Friday, May 7, 2010

GC dams: Clearing Ground --and Digging It Out

The rush on the Federal Power Commission in the 1920's was speculative fever. The multiplying applications were spun from the not unusual conviction that wealth was to be had, and without much work. Girand's Diamond Creek project, perhaps seeming the most solid, only drives the point home, as is indicated in the comment Boyer and Webb extract from the 1923 USGS survey narratives; Stabler, one of the topographers, says that Girand had picked the best site for a low dam, but it was scarcely suitable for one to more fully utilize the potential by reaching back to Havasu. He himself speculated on a couple of other nearby sites, and then as the survey proceeded, they came upon a "remarkably fine" site with "great opposing granite walls". Which of course, had not even been taken up during the rush; it was not known. It would be, for this was the Bridge Canyon location.
(Yes, Killroy was here at Bridge, too. Photo by Duwain Whitis, Jan 2010, courtesy of Tom Martin of River Runners for Wilderness.
Certainly a "remarkably fine" undamsite. Cf. entry of 11 Apr 2010)


Just as the Girand story had been getting underway, E. C. La Rue wrote for the USGS in 1916 a compendium monograph on "The Colorado River and Its Utilization". What it mostly revealed was the scarcity of data.

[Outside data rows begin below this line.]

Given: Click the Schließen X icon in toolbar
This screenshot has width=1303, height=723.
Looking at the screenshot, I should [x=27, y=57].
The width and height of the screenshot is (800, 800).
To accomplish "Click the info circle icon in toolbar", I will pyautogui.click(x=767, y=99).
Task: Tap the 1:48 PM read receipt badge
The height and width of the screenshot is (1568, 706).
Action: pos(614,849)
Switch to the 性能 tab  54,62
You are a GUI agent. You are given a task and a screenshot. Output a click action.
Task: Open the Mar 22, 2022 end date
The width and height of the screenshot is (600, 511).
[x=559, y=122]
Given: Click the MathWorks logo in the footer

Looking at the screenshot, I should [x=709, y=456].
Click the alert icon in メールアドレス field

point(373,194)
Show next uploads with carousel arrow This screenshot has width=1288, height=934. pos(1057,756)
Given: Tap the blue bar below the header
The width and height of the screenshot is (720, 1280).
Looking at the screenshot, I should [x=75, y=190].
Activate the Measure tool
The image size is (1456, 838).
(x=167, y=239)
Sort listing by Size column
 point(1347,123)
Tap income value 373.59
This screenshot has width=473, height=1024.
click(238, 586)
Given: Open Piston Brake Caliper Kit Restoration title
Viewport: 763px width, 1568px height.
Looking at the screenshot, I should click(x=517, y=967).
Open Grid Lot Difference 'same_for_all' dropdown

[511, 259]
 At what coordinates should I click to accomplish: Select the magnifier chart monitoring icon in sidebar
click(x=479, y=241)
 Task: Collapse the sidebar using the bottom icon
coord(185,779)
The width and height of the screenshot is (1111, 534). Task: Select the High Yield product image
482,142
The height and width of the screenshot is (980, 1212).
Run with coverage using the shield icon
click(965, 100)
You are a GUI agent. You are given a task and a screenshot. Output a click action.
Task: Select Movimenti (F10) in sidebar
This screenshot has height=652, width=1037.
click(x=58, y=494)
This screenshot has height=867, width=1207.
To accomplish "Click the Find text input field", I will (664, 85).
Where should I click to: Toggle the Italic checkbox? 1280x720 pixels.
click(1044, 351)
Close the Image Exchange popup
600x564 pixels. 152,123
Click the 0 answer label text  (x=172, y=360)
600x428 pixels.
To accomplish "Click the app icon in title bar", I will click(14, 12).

Its discussion of damsites (except for one near the Green-Grand junction) was cursory, and not informed by the kind of work the 1923 survey did in the Grand Canyon. In effect, La Rue laid the foundation for thinking in an informed way about irrigation, primarily along the lower river, and tied it into the need for storage and flood control. That was the big Colorado River news in the first 20 years of the twentieth century, and La Rue's work played into the focus on California. That he then developed ideas that tried to shift that focus only resulted later in his own frustration and career decline. While the work done by the 1923 survey was fundamental and the best done on the river so far only intensified the irony of its being irrelevant.

As Girand pursued his plans, as the USGS professionalized knowledge about the river, California (specifically Los Angeles), with its dramatic lower river floods, its imperious grab for irrigation and drinking water, and its growing enchantment with electricity, bulled ahead. The Reclamation Service's chief, Arthur Davis, was convinced, perhaps as early as 1919, certainly by 1922, and had convinced the Interior Department, of California's priority. Six Basin states went along and made a Compact; Arizona emphatically did not. No matter, and no matter too as regards the FPC and Girand's scheme, stalled then junked. 

The physical embodiment of that priority was, of course, the Boulder project of building the high, large-storage, Hoover dam in Black Canyon. Floods would be detained, kept out of California-- incidentally evaporating lots of water, just as La Rue had feared.* Irrigation and city water could then be released to be diverted as needed. Power would be generated, and the lines would head primarily west. The 1920's came to a close with California's victory; the Depression closed in, the dam went up. And for a time, the Grand Canyon was left to its own devices. In a few years, this would change. The Colorado would begin filling Hoover's reservoir, and as well silt up the lower 40 miles of the Grand Canyon, a quiet encroachment that was intended as the signal for much greater damage to come. Oh, excuse me, I should have written "benefits".

Here's some of that silt, mile 266. Photo by Miles O'Kelly from Jan 2010, again courtesy of Tom Martin, RRFW. The cable of the tramway used to export bat guano up to the rim (a story for another time) is sticking out; above it, Tom says, the deposit is more clayey; the lower part has more river sand. How much longer until the river has excavated all the way through to bed rock?
Which reminds me that I just went through an article by USGS scientists T.C.Hanks and R.H.Webb, "Effects of tributary debris on the longitudinal profile of the Colorado River in Grand Canyon", Jnl. of Geophysical Research: VOL. 111, F02020, doi:10.1029/2004JF000257, 2006.  If I understand it correctly, the article portrays a changing river regime over recent geologic time, with a river powered by huge flows from glacial melt cutting down through bedrock layers (to a depth below that of the present), followed by today's "anomalous and transient" period of aggradation, giving us our pools and rapids. The implication is that those silt banks dont stand a chance -- in geologic time, anyway.

* P.s. Powell thought deeply and well about our arid West. La Rue brought passion and skill to his technical delineation of the Colorado. No matter; they got stomped by the boomers & boosters, who always prefer fantasy (where is Hollywood, after all?) to informed thought qualified by the physical realities.